*WHAT THE TASK REQUIRES:*
Only one stretch of the data should be retyped: the lines from the line containing "This screenshot has height=730, width=750." through the line containing "You are a GUI". Keep pictures out of it.

*EXTRACTED RECORDS:*
= Beginning of Section =

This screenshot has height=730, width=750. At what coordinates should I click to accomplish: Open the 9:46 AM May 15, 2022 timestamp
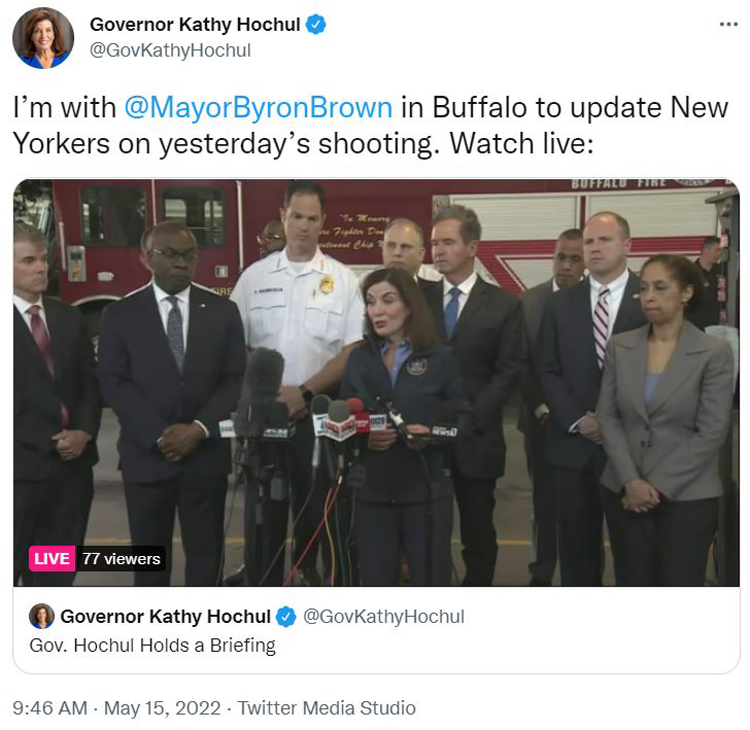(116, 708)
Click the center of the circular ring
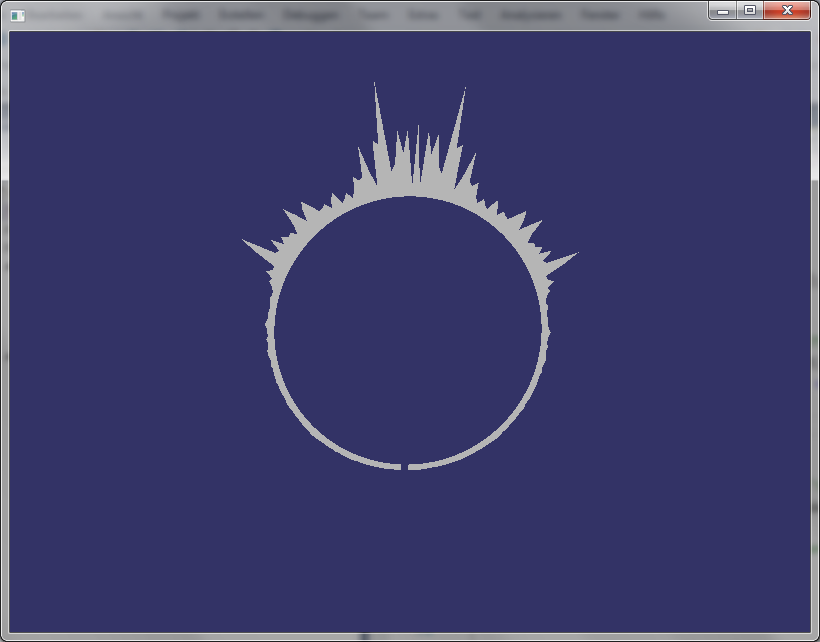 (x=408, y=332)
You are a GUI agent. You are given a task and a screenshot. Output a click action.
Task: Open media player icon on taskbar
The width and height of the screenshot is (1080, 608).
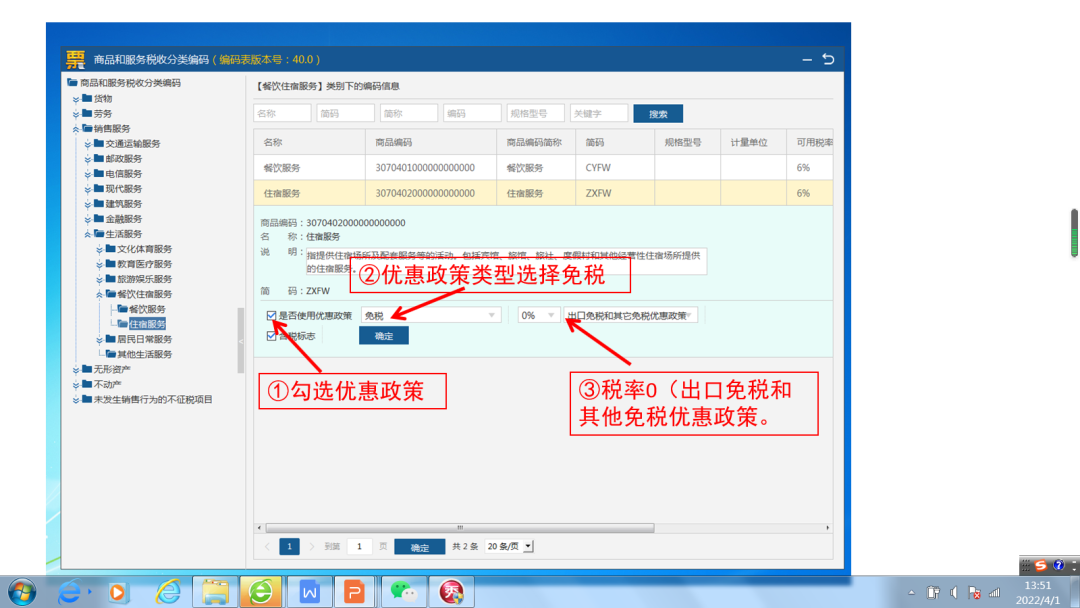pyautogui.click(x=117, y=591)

= End of Section =
= Beginning of Section =

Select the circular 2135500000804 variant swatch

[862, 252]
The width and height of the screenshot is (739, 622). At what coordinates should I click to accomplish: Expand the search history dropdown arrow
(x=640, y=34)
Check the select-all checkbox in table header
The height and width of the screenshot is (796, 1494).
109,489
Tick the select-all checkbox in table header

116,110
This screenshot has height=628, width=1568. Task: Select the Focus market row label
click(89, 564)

= End of Section =
= Beginning of Section =

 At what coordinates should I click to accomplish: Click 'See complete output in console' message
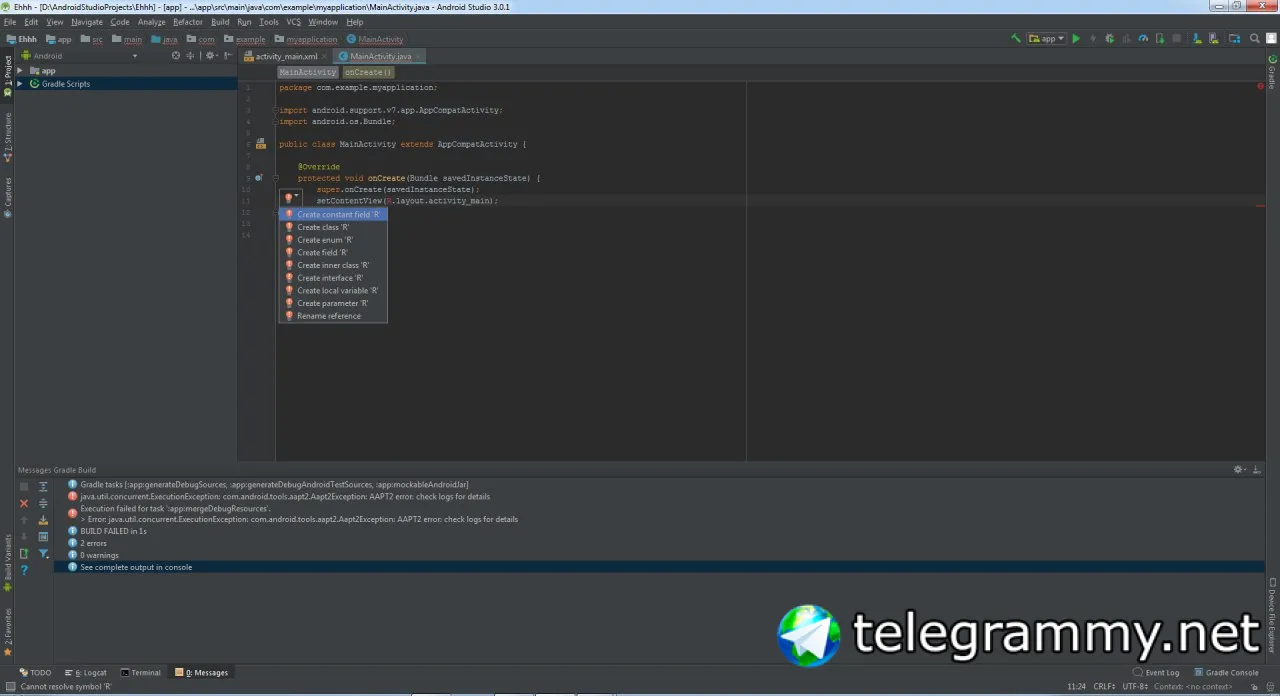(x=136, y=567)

= End of Section =

*TASK RESULT:*
This screenshot has height=730, width=750. At what coordinates should I click to accomplish: Open the 9:46 AM May 15, 2022 timestamp
(116, 708)
Click the center of the circular ring
 (x=408, y=332)
You are a GUI agent. You are given a task and a screenshot. Output a click action.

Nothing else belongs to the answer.